La Semaine Sainte est la période qui clôt le carême. On y commémore la Cène qui institue l’eucharistie, célèbre la Passion du Christ et fête la Résurrection. Si son histoire paraît peu claire à nous Français, c’est que nous en avons une image bien particulière, celle de poules, lapins et œufs en chocolat. En revanche, de l’autre côté du monde, sur le continent latino-américain, l’Équateur a une manière bien plus traditionnelle de la commémorer. Témoignage d’une Française exilée.
11 h 45, vendredi sain. La messe donnée en l’honneur de la Passion du Christ vient de se terminer dans l’imposante église San Francisco de Quito, dressée en plein centre historique, rappelant l’opulence de l’Église catholique à l’époque coloniale. Une foule immense se masse derrière la procession.

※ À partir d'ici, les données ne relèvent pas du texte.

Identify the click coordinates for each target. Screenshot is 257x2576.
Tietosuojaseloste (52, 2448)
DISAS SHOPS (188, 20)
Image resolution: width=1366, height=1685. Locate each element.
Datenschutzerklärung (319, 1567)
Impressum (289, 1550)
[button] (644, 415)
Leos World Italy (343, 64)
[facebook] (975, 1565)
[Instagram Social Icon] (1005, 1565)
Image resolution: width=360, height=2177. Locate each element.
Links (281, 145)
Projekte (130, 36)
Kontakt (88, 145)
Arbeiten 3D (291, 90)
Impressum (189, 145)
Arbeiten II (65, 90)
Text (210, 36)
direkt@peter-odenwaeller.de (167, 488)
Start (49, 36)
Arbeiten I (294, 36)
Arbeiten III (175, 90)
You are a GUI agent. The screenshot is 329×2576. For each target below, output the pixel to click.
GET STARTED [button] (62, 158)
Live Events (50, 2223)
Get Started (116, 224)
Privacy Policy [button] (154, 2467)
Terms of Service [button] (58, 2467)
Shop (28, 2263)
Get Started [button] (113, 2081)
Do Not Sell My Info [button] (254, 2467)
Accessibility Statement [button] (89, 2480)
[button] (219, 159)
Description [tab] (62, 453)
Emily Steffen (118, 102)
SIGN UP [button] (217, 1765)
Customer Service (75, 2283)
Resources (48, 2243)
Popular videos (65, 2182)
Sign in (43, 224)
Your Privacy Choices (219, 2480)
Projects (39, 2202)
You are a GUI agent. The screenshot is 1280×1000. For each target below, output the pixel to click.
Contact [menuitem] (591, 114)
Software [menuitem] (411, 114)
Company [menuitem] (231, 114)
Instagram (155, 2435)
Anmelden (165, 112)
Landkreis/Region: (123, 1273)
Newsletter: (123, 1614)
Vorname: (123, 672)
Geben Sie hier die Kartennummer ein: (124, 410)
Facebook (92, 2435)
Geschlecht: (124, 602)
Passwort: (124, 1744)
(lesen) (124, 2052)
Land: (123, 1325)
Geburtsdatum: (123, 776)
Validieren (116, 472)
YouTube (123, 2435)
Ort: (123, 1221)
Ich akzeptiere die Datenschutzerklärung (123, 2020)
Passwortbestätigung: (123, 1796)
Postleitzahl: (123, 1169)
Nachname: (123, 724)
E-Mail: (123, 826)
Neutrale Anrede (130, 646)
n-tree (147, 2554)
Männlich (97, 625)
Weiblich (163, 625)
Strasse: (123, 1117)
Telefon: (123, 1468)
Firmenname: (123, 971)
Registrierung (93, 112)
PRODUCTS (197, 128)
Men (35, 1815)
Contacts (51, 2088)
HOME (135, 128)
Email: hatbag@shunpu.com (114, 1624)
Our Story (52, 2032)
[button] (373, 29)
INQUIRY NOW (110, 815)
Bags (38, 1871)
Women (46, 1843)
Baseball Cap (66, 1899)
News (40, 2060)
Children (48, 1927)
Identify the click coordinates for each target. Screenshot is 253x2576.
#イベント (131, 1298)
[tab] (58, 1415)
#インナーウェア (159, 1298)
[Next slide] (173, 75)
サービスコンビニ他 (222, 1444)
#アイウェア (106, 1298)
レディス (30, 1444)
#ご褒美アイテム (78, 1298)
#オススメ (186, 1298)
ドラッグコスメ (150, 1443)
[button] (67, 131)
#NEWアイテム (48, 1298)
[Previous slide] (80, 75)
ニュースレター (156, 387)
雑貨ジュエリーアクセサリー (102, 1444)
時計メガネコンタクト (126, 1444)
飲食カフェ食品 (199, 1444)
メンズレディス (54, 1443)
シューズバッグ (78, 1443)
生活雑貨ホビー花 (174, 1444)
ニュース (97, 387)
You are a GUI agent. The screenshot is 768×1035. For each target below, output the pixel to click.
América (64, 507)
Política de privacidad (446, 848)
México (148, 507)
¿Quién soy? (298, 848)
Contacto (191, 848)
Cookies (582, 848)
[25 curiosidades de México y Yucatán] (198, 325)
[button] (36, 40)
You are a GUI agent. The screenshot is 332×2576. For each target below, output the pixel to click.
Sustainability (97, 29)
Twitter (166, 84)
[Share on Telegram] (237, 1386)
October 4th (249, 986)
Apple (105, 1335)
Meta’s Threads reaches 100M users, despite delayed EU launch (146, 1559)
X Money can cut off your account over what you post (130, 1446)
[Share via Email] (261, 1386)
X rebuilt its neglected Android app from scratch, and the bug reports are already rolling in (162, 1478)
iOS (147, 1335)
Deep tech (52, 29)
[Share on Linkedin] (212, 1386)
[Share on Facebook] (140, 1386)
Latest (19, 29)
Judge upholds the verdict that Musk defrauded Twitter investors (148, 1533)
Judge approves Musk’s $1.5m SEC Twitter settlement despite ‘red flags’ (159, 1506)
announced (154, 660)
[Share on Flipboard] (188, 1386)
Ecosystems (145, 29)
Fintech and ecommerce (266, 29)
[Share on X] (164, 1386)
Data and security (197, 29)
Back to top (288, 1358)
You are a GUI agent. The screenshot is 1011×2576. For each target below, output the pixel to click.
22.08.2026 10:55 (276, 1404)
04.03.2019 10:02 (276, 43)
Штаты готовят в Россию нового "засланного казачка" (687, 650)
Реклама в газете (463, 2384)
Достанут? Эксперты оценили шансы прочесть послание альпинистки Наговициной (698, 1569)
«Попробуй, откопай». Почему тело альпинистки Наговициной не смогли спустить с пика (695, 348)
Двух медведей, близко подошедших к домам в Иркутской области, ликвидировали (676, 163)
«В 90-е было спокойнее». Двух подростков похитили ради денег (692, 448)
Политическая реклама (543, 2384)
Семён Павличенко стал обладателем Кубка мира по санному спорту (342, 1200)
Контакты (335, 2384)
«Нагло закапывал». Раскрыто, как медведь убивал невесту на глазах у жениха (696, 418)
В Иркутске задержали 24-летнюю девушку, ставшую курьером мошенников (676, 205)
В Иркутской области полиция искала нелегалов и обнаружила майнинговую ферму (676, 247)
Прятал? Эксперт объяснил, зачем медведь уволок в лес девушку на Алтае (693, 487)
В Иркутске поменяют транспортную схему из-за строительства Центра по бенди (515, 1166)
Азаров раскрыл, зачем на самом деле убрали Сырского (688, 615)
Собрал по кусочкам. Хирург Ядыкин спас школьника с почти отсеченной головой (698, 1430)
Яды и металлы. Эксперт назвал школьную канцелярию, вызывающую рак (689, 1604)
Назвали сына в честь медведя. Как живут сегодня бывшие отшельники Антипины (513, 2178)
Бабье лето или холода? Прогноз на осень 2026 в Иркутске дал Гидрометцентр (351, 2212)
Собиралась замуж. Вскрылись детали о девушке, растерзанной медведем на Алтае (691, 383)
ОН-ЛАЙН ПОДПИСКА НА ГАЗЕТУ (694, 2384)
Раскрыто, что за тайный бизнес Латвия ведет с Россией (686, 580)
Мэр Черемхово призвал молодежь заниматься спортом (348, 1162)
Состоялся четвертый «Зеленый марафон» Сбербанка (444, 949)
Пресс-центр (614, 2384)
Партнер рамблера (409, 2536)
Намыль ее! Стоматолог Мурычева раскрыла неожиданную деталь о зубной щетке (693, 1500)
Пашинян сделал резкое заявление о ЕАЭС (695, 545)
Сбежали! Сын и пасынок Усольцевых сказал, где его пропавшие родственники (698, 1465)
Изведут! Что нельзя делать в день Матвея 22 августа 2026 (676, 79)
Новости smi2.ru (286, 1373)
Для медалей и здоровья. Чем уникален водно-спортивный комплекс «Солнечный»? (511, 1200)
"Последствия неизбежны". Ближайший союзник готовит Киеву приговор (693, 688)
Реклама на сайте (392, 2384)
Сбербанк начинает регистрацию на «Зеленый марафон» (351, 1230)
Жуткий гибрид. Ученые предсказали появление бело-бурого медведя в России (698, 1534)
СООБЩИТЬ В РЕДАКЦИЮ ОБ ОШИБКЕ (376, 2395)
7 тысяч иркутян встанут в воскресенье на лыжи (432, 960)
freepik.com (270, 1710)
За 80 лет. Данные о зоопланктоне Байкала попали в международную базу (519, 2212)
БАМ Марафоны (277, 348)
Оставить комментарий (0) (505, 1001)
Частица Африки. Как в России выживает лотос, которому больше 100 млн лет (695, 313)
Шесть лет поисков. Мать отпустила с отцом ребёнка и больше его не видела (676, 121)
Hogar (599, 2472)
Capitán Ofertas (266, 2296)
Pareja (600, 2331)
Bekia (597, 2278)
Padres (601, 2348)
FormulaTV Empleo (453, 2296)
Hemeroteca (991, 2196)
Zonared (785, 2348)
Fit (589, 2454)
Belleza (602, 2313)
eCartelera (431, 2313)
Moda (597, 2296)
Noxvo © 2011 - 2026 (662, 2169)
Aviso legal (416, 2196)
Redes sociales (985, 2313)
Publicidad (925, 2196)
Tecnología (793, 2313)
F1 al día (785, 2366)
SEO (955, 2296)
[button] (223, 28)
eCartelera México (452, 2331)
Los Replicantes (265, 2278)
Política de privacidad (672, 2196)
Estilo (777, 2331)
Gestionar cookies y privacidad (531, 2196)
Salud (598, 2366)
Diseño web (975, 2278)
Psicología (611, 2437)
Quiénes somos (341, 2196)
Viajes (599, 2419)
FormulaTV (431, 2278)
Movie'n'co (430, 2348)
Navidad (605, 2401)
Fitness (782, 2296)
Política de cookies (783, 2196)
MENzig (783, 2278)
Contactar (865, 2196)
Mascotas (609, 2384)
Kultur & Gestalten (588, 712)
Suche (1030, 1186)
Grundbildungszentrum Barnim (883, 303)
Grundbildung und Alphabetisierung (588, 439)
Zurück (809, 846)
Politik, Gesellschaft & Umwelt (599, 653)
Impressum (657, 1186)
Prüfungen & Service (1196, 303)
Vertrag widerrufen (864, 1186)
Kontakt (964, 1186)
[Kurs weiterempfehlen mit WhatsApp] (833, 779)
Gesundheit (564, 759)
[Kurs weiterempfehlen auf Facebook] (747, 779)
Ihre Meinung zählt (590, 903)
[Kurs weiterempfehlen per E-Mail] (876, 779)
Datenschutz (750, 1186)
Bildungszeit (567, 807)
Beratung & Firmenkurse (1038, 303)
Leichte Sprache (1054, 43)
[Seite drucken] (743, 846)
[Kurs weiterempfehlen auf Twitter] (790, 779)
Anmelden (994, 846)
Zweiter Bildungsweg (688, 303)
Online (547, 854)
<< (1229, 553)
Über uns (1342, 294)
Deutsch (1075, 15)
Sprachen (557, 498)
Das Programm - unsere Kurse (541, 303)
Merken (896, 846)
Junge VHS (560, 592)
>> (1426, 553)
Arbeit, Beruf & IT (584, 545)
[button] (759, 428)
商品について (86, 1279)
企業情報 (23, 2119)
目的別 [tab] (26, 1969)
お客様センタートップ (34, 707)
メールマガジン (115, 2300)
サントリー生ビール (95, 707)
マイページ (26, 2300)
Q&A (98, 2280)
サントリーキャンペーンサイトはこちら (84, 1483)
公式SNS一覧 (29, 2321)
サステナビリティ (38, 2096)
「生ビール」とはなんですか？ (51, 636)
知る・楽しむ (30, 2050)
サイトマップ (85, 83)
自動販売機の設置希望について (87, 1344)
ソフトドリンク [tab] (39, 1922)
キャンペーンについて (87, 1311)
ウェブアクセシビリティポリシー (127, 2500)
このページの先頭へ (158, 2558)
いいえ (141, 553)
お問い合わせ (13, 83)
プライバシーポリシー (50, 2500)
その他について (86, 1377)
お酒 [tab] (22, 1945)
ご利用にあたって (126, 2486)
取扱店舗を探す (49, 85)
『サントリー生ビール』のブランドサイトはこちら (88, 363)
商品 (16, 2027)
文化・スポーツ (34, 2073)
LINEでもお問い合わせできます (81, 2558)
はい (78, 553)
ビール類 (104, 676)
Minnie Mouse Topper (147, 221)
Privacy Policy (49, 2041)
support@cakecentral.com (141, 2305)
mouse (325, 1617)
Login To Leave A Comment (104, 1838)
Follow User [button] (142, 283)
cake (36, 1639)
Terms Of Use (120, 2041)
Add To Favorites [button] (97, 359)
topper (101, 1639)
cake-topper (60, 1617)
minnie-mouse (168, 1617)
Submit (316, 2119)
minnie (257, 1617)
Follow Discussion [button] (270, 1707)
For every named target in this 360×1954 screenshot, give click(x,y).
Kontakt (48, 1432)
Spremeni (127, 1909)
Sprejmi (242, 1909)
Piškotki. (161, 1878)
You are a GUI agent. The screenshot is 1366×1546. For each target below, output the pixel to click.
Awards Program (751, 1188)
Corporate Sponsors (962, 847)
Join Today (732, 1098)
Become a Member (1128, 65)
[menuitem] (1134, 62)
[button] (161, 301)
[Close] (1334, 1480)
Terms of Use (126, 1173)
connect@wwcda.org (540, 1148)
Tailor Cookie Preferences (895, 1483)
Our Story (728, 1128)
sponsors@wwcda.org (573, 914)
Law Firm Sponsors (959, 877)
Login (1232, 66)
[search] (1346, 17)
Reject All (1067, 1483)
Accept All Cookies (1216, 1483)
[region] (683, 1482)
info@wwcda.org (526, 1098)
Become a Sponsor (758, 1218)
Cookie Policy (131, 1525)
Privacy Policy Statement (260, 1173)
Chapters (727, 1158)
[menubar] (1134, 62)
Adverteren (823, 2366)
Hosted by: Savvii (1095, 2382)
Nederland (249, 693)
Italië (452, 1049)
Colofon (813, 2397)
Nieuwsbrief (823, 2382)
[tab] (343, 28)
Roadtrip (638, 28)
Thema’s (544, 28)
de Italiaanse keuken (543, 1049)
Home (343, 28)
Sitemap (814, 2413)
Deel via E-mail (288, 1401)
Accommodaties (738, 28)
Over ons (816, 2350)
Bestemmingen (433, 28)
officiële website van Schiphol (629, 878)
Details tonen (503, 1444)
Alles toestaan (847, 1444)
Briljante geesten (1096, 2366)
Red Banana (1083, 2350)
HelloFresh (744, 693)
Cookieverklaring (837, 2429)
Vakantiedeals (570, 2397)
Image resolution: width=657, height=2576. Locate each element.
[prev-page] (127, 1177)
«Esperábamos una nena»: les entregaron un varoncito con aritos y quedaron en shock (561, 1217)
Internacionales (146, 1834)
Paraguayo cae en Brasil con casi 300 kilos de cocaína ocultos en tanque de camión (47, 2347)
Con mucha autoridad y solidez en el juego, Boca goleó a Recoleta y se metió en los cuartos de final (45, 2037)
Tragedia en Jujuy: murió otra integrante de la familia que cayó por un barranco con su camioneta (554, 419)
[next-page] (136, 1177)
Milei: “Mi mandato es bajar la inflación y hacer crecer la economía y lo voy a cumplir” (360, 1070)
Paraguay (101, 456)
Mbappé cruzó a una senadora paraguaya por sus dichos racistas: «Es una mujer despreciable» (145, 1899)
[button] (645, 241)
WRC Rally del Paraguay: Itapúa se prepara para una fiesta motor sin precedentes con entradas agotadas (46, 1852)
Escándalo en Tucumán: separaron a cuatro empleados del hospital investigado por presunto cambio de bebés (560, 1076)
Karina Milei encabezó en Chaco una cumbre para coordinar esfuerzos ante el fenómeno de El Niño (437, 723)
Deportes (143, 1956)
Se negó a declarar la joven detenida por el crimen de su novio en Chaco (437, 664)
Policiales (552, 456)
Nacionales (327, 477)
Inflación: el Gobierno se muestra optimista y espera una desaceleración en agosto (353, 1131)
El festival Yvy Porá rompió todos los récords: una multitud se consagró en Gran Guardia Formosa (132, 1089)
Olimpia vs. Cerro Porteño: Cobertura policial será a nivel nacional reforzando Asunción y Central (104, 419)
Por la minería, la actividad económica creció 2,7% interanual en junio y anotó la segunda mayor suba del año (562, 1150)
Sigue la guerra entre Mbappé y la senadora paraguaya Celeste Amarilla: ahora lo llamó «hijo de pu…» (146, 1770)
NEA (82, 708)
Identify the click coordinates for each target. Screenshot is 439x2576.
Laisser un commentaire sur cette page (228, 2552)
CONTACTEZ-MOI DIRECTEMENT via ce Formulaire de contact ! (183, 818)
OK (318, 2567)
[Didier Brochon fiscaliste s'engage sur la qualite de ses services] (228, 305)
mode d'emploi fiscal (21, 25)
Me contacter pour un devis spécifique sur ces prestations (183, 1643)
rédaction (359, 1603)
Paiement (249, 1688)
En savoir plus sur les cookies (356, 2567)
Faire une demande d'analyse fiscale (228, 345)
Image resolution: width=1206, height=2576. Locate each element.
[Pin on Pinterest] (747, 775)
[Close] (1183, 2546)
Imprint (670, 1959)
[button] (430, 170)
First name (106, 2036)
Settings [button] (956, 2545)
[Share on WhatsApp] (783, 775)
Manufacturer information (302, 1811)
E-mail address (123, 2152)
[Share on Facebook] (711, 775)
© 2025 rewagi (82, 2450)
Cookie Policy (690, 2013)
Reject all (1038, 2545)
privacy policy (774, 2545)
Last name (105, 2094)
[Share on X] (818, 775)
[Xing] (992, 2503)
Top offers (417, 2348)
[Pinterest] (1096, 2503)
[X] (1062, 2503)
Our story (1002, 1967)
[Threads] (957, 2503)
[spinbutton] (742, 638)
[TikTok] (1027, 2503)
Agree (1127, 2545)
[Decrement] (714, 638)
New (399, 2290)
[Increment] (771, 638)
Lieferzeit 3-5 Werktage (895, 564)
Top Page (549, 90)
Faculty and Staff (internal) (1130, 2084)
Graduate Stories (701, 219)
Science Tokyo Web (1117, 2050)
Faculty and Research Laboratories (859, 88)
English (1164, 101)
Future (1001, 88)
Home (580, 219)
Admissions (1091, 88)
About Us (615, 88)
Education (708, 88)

12 h 10, je suis installée dans une ruelle lorsque le cortège arrive en haut d’une des plus hautes côtes. Je n’ai jamais rien vu de tel. Oubliés les cloches françaises et les œufs en chocolat, en l’espace d’un instant, je me retrouve propulsée dans un autre espace-temps. Le cortège se compose de centaines de personnes vêtues de toges violettes, voilant leur visage portant un chapeau pointu. À l’origine, le pêcheur portait cette tenue pour préserver son anonymat lorsqu’il purgeait sa pénitence, en parcourant des kilomètres pieds nus, tirant des chaînes de plusieurs mètres accrochées aux chevilles, se lacérant le dos avec des barbelés ou des cactus, et se fouettant avec des orties ou des herbes piquantes. Chacun porte son pêché, et pas seulement de manière figurative. Des « Christ » défilent, habillés en toge blanche, parfois torse nu, mais toujours le front cerné d’une couronne d’épines. Ils traînent comme ils peuvent une croix, dont la taille peut mesurer jusqu’à quatre mètres. Des soldats romains les entourent, s’assurant qu’ils continuent d’avancer, simulant parfois des coups de fouets. D’autres défilent en portant de lourds morceaux de bois sur leurs épaules. Tous participent au défilé : les femmes brandissant leurs chapelets ou leurs images pieuses, les hommes concourant à celui qui portera la plus lourde croix ou traînera les plus lourdes chaînes, les enfants jouant à imiter les grands, le public chantant les airs religieux diffusés par d’énormes enceintes et récitant des « Notre Père » lors du passage des statues religieuses. Je peux même deviner la présence de touristes, que les chaussures, la couleur de peau et l’air dépaysé trahissent sous leur voile violet.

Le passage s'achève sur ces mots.